__TRAVAIL DEMANDÉ__:
A: Indiquez si chacune des affirmations suivantes concorde avec l'article sur la cuvée de raisins séchés de l'Inra, puis citez les mots du texte qui tranchent. (i) La parcelle d'ugni-blanc malade compte à peine 3 000 souches. (ii) Christophe Clipet conduit le domaine depuis 1990. (iii) Les grappes reposent environ deux semaines avant d'être utilisées.
B: D'après l'article sur la cuvée de raisins séchés de l'Inra, pourquoi l'ugni-blanc se prête-t-il assez bien au séchage ? Répondez en une à trois phrases.
C: Poursuivez l'article sur la cuvée de raisins séchés de l'Inra à partir de sa dernière phrase.

__TEXTE FOURNI__:
====

Le domaine de l'Inra produit une cuvée issue de raisins qui ont séché . C'est un petit carré de ceps que la maladie condamne. A peine 3 000 souches, des rangs clairsemés d'ugni-blanc où s'est insinué le court-noué, la faute à un nématode qui propage l'infection. La croissance de la plante est altérée, l'intervalle réduit entre les noeuds de sarments, son raisin mêle grains avortés et normaux et la production se révèle ridicule.
Un jour cette vigne mourra. Mais en ce temps des vendanges, Christophe Clipet a pour elle quelques égards ; les 700 l qu'elle donnera bientôt sont à la base du vin le plus original du Chapitre, le domaine vigneron de l'Inra, qu'il conduit depuis 2000. Son blanc « gourmand » issu de vendange passerillée. Malgré ses défauts, la vigne court-nouée a pour elle ces grappes « millérandées » , aérées, où l'air circule, quand on les laisse étalées sur le vaste clayage de canisses.
Dans le pailler, au-dessus des écuries, c'est déjà le cas de l'aranel, cépage né de la recherche Inra que l'ancien élève d'Agro Montpellier assemble à l'ugni-blanc. Sur des lits interminables, le raisin sèche face aux portes larges ouvertes de l'édifice. « C'est quand même assez artisanal , sourit Christophe Clipet. Il faut des grappes entières, très saines, sans pourriture, blessure ou vers, qu'on laissera reposer à peu près un mois. L'eau va s'évaporer, le grain se concentrer en sucre. » A ce jeu, et au-delà du court-noué, l'ugni-blanc se prête assez bien à l'exercice : taille du grain, porosité de la pellicule et une maturité tardive, qui laisse le temps d'en finir avec la vendange pour le cueillir à « la main et en cagette » . Ensuite, attendre.

====

__INFORMATIONS EXTRAITES__:
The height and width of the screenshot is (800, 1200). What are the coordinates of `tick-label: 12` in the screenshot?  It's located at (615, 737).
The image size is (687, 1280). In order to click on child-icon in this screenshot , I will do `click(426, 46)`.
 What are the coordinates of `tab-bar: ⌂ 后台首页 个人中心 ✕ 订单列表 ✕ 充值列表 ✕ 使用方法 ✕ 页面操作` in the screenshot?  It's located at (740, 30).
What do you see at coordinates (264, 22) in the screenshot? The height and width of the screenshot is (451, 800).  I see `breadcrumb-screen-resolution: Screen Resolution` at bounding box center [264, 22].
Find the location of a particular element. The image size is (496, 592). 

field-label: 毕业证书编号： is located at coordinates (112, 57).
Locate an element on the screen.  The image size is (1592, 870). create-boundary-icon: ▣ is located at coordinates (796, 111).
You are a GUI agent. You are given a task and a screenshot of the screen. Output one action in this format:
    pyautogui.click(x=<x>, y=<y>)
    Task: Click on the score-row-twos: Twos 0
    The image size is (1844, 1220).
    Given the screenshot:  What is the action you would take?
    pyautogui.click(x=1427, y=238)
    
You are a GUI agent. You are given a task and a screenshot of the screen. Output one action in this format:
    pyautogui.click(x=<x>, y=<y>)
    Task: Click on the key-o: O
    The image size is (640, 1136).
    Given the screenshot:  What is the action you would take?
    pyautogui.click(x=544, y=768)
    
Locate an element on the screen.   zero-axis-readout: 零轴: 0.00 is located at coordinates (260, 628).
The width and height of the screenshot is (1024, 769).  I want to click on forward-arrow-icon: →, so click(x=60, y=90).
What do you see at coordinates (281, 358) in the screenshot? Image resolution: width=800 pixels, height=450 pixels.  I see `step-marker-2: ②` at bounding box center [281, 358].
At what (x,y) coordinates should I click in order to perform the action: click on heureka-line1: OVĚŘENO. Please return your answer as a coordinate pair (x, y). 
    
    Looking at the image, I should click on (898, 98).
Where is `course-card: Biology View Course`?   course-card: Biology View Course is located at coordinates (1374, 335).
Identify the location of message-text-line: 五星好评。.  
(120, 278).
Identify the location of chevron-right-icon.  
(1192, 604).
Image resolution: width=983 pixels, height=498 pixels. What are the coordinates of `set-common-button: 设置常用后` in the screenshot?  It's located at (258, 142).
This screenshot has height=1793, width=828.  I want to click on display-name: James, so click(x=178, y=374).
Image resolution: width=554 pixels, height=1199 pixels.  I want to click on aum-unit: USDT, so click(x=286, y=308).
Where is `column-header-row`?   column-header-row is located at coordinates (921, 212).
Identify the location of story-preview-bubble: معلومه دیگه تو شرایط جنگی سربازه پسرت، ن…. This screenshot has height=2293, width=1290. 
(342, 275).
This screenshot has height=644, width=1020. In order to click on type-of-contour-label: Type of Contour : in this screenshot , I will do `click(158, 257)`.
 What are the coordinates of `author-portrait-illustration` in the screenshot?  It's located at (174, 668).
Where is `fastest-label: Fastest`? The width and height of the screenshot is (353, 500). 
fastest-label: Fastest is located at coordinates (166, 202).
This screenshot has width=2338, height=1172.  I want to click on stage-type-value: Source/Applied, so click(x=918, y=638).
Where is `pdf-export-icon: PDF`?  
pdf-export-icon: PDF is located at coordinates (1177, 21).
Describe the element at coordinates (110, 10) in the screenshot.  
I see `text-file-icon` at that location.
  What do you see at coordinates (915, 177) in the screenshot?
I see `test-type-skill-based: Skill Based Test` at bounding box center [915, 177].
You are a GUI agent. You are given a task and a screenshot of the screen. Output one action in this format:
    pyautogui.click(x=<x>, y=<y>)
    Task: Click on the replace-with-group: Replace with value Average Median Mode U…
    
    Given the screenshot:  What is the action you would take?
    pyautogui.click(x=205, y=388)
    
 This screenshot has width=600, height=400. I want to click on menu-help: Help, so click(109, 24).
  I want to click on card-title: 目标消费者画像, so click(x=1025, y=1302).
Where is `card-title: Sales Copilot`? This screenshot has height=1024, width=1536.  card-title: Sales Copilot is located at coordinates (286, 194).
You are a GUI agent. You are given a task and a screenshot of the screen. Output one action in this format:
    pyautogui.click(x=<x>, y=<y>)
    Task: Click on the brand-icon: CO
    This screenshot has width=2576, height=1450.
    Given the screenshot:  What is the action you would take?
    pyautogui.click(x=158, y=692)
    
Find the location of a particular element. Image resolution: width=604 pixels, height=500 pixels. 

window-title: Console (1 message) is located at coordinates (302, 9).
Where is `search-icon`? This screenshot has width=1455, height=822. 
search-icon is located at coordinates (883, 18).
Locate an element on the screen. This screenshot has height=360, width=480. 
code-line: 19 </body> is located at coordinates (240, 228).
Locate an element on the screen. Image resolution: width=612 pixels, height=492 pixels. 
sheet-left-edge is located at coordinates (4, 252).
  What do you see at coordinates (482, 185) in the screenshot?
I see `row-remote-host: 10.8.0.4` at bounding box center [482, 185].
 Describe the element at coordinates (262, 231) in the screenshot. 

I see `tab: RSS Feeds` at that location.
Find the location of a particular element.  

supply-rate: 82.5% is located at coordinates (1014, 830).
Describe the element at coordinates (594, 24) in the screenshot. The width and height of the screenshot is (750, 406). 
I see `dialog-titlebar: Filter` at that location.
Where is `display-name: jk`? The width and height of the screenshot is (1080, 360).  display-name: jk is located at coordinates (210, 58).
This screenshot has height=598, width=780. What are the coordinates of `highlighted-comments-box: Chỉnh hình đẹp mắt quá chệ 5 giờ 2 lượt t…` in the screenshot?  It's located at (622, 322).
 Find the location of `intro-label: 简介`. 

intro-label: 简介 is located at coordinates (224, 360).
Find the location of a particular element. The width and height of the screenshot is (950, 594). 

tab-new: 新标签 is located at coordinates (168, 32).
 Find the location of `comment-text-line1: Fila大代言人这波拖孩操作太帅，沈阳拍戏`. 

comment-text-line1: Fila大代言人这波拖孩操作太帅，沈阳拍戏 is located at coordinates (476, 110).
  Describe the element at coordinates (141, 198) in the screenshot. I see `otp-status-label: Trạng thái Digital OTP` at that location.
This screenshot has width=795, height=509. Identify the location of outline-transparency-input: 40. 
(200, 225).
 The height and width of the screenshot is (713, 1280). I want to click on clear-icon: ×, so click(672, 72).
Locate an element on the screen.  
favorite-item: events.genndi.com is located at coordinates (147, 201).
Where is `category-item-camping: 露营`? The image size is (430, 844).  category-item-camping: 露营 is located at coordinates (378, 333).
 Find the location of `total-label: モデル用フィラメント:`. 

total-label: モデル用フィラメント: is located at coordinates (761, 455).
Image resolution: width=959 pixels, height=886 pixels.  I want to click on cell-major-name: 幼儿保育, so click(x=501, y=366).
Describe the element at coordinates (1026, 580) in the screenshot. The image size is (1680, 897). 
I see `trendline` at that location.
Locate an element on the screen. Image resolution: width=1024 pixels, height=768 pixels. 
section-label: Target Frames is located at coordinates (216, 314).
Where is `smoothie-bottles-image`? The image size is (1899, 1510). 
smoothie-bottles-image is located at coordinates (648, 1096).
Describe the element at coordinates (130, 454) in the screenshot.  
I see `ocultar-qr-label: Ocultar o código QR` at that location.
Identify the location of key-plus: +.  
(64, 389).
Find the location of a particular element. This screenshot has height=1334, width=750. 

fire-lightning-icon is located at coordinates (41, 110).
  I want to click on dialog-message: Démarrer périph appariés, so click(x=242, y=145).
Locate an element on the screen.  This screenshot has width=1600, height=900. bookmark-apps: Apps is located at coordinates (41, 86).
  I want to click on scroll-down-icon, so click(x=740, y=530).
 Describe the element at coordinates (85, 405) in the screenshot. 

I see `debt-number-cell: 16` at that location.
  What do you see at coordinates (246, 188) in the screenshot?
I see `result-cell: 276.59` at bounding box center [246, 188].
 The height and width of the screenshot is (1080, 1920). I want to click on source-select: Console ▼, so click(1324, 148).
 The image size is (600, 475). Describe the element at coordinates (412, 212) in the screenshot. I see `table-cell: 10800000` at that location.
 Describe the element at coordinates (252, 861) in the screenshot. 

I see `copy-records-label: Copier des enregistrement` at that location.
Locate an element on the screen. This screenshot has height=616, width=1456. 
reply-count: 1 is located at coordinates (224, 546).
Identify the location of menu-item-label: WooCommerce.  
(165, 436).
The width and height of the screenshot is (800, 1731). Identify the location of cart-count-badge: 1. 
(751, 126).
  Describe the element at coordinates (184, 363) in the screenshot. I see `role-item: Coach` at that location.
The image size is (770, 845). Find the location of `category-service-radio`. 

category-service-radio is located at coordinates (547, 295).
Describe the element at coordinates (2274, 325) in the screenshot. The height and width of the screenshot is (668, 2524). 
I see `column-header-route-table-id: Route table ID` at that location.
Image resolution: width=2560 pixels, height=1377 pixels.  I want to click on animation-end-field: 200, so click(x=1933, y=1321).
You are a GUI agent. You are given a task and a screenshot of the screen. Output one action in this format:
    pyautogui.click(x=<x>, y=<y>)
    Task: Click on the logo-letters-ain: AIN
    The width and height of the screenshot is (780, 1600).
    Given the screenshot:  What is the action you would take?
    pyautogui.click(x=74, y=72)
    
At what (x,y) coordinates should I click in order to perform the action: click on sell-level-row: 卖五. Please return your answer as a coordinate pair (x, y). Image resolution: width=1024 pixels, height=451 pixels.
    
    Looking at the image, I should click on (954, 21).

====

__CORRIGÉ DES EXERCICES__:
A:
(i) Oui : « A peine 3 000 souches ».
(ii) Non : « qu'il conduit depuis 2000 ».
(iii) Non : « qu'on laissera reposer à peu près un mois ».

B: L'ugni-blanc s'y prête grâce à la taille de son grain, à la porosité de sa pellicule et à sa maturité tardive. Cette maturité tardive laisse le temps d'en finir avec la vendange avant de le cueillir à la main et en cagette.

C:
Attendre que le raisin « aux couleurs d'automne » s'assèche et se flétrisse, comme l'aranel a commencé de le faire. Attendre que le mou passe de 220 g/l de sucre à plus de 300 et 20° d'alcool potentiel. Alors on le pressera très lentement, avant sa vinification, qui n'est jamais une garantie de succès gustatif. « Il y a deux ans, il a fallu tout jeter : trop d'humidité durant le passerillage. » En 2001, ce sont les étourneaux qui s'étaient goinfré à même la vigne : pour lancer le projet ils voulaient passeriller sur ceps, à l'égal du Juras et son vin de paille. Mais le principal est ailleurs. « On s'amuse. On a voulu montrer ce procédé original avec un cépage déprécié. On utilise l'aranel issu des travaux de l'Inra et on a élargi notre gamme. » A déguster en apéritif ou au dessert, frais en tout cas. Recherche L'Inra a arraché une part de la vigne court-nouée pour y mener, dans ce sol contaminé, des expériences sur des portes-greffes résistant à la maladie. Concluantes, elles vont déboucher sur une inscription au catalogue.